= STATED TASK =
Write out the part of the lines that opens with the line containing "Toggle the muted speaker volume icon in tray" and closes with the line containing "click(x=282, y=319)", both included, as a JSON list of strings with one string per line. Skip any blank lines.

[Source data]

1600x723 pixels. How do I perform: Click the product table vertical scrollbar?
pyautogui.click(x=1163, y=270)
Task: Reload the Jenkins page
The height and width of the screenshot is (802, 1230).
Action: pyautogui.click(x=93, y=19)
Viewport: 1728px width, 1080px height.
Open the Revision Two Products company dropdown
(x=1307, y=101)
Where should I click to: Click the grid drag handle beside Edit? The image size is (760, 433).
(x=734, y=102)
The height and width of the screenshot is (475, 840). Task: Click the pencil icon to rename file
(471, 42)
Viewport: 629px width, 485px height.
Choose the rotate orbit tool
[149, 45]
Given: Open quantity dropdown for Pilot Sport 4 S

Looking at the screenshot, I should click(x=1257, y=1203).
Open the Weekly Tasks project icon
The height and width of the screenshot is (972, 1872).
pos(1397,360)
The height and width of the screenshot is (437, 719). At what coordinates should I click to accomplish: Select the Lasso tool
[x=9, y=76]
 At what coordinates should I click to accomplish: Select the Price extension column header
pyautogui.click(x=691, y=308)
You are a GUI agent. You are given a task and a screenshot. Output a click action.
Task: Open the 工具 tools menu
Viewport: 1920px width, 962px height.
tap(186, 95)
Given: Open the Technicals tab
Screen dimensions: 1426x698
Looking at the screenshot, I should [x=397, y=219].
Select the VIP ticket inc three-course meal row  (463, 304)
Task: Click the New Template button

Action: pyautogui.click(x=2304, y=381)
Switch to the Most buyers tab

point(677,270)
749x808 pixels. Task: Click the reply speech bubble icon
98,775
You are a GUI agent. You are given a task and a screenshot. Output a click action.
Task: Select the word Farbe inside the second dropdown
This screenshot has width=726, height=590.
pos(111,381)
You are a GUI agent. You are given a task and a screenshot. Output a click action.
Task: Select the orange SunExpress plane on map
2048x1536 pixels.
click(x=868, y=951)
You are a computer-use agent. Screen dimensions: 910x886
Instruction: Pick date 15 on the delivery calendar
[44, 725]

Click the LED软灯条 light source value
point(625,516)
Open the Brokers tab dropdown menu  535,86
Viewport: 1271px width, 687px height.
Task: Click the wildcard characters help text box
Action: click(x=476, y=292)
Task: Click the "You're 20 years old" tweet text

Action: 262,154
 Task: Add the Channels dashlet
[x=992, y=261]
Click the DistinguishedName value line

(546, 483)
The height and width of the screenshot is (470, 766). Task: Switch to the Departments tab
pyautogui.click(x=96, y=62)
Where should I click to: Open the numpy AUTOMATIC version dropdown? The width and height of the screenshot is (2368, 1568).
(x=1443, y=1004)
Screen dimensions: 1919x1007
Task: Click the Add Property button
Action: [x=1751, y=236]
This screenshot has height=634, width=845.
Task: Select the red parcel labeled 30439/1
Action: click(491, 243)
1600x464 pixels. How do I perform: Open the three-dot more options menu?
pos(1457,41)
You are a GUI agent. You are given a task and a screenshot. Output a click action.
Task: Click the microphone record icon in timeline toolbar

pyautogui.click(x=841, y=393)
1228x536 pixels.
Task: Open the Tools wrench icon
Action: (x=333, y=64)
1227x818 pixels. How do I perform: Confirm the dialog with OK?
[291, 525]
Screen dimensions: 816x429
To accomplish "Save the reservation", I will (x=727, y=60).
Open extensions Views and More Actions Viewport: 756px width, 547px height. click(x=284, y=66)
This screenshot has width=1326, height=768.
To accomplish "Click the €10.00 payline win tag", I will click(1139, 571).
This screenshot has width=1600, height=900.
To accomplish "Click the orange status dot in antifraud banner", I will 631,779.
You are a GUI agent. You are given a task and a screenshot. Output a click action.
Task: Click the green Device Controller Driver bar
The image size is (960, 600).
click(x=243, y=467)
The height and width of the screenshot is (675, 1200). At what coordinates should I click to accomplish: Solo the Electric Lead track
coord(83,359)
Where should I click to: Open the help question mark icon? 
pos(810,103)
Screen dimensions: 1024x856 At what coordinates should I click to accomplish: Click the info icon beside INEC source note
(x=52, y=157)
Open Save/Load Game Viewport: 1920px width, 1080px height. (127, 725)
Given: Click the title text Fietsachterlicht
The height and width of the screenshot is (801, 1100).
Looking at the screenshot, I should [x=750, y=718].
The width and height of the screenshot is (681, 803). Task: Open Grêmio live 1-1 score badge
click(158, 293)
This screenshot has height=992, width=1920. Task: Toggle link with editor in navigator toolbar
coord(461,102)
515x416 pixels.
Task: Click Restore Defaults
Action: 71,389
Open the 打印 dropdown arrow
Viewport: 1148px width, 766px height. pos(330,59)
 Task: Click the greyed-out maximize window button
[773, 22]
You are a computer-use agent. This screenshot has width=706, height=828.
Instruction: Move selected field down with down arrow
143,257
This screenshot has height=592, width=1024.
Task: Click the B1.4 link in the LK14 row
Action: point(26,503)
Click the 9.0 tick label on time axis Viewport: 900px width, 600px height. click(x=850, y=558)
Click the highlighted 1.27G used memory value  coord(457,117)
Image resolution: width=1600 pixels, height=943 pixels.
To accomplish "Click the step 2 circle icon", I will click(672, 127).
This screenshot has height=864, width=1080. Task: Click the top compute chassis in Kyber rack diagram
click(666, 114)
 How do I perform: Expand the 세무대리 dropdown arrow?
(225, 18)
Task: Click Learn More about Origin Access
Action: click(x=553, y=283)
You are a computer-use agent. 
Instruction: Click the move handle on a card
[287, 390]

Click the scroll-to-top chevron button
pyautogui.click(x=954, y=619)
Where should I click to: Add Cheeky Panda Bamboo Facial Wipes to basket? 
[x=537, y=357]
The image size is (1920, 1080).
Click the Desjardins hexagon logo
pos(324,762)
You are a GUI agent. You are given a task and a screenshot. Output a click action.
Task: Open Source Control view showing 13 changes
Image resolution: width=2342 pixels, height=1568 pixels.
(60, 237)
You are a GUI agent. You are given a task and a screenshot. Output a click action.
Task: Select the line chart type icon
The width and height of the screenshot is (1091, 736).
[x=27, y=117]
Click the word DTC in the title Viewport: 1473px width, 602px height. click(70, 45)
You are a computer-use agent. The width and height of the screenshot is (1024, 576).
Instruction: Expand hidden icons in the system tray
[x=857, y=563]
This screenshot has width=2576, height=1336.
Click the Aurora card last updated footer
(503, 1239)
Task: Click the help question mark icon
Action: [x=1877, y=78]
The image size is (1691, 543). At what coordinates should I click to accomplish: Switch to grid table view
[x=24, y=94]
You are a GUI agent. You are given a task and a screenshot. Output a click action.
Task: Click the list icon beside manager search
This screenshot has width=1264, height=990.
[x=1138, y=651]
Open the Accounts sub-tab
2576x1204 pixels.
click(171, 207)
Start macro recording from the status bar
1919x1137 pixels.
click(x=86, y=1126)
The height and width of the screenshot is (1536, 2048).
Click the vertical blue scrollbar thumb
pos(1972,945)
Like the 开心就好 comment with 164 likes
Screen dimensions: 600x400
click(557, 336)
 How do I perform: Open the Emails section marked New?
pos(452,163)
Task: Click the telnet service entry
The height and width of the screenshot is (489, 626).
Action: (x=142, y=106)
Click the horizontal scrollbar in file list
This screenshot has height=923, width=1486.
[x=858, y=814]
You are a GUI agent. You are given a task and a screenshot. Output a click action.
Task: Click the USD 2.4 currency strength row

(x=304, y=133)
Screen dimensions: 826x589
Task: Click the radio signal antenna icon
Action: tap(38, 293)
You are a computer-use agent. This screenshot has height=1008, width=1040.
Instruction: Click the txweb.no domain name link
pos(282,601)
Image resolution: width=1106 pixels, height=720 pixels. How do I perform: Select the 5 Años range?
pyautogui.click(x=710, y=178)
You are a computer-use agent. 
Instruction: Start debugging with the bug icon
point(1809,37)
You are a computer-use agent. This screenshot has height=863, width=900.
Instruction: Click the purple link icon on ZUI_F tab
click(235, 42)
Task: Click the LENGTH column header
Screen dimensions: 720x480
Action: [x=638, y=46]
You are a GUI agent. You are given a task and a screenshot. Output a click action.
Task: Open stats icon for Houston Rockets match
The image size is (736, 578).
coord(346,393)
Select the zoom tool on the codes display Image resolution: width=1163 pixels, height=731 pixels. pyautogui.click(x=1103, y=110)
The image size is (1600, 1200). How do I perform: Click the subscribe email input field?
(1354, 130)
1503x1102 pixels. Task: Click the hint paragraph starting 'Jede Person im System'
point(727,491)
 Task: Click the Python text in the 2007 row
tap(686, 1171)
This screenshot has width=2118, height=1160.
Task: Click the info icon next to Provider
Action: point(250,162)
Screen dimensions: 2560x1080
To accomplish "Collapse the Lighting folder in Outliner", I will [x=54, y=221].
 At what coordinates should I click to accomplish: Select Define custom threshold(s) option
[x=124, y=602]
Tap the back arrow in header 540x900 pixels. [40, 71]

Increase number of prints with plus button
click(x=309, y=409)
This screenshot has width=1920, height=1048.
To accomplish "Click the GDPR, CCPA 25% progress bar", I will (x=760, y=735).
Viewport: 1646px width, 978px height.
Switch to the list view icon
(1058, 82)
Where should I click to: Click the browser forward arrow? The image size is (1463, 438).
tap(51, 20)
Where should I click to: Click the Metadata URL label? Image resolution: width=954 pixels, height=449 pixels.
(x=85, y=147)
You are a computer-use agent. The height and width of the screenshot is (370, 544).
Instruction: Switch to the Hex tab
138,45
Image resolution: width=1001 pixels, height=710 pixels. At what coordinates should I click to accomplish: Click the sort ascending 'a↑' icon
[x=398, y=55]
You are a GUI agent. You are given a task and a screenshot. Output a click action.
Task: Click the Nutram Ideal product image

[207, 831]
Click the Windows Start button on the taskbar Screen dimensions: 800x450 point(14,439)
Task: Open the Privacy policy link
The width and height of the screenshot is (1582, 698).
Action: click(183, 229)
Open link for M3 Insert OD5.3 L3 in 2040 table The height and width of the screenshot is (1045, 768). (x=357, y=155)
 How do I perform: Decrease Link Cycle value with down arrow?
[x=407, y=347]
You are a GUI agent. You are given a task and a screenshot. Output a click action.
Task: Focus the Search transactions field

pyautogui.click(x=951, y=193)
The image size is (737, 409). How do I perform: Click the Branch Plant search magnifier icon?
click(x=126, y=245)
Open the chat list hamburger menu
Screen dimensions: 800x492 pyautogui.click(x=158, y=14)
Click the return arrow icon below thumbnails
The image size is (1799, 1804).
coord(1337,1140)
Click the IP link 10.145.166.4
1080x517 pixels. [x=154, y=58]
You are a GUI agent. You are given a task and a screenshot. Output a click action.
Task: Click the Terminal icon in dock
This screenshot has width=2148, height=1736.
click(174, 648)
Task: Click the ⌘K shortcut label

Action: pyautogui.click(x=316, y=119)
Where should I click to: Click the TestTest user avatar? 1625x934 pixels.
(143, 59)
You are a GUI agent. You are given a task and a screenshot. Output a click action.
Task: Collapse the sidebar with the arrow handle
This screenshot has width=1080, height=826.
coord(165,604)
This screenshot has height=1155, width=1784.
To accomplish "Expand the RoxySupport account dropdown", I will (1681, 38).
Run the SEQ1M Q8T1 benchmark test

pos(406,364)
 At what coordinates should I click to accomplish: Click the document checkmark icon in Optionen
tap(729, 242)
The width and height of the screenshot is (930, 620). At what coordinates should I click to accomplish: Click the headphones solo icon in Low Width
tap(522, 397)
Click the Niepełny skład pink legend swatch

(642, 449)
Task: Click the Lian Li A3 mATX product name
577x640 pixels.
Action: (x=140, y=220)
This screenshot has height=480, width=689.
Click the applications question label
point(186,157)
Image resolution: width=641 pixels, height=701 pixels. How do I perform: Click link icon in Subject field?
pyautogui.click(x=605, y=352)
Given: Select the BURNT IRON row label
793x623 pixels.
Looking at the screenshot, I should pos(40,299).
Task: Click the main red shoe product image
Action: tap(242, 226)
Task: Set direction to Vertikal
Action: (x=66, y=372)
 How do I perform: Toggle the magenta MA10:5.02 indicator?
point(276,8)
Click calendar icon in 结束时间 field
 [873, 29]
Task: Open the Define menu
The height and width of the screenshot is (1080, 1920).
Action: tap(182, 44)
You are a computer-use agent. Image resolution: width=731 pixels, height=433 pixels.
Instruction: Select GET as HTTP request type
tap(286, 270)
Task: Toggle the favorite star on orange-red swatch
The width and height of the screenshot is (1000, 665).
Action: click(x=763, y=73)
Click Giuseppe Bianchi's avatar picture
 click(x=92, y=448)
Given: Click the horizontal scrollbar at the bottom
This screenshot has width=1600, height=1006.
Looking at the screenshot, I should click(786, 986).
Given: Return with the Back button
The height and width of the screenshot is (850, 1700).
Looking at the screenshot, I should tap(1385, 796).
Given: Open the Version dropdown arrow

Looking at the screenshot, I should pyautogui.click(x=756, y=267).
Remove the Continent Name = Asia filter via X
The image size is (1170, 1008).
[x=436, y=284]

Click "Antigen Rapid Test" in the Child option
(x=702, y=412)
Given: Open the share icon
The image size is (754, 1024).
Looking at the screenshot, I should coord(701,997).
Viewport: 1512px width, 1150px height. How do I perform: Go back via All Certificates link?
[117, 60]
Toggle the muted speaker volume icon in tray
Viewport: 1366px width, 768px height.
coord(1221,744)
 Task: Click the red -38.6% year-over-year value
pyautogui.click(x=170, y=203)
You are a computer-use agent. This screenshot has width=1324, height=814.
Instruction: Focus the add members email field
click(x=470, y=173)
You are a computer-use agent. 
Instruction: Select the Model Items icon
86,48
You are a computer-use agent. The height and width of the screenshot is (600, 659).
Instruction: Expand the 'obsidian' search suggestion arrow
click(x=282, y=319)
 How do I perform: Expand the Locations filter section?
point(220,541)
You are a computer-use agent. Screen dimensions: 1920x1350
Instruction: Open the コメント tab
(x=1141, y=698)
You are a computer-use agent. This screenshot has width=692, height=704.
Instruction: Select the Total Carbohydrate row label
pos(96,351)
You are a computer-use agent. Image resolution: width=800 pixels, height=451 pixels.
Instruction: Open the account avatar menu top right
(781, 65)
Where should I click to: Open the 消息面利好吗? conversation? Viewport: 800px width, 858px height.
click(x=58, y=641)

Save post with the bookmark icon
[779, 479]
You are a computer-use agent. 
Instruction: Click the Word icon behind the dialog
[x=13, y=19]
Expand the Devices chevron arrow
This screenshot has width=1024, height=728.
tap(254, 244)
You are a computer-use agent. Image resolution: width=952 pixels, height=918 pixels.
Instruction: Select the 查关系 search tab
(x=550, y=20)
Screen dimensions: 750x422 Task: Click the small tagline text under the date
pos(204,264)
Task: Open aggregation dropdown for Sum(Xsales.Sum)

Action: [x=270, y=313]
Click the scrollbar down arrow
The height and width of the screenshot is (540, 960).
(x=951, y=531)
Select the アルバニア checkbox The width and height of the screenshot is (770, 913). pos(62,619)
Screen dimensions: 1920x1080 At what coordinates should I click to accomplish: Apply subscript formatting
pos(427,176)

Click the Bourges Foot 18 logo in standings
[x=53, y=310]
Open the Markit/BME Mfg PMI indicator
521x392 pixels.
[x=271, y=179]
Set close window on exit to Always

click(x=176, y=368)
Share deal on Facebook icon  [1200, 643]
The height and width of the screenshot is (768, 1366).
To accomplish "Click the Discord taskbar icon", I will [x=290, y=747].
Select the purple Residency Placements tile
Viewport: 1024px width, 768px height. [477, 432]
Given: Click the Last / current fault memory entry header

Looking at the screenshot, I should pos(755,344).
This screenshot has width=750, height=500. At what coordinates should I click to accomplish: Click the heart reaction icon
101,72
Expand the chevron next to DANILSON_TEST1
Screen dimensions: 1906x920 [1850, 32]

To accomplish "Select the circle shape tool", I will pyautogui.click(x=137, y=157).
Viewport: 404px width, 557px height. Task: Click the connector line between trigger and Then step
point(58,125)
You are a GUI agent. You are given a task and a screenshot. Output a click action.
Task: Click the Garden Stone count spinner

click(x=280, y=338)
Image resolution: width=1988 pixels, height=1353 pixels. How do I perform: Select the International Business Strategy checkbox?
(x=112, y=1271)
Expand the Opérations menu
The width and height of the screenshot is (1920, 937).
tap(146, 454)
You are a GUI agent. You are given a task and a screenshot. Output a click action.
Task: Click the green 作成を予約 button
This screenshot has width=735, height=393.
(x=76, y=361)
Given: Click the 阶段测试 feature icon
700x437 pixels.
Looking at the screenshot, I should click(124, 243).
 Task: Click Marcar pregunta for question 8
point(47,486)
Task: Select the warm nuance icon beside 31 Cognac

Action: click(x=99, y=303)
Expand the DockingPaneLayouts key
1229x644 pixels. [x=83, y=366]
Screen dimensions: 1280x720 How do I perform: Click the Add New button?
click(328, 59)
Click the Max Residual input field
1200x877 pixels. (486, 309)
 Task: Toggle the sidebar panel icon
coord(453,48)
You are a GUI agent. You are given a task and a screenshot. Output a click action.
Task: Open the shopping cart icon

= CORRECT RESPONSE =
[
  "Toggle the muted speaker volume icon in tray",
  "Viewport: 1366px width, 768px height.",
  "coord(1221,744)",
  " Task: Click the red -38.6% year-over-year value",
  "pyautogui.click(x=170, y=203)",
  "You are a computer-use agent. This screenshot has width=1324, height=814.",
  "Instruction: Focus the add members email field",
  "click(x=470, y=173)",
  "You are a computer-use agent. ",
  "Instruction: Select the Model Items icon",
  "86,48",
  "You are a computer-use agent. The height and width of the screenshot is (600, 659).",
  "Instruction: Expand the 'obsidian' search suggestion arrow",
  "click(x=282, y=319)"
]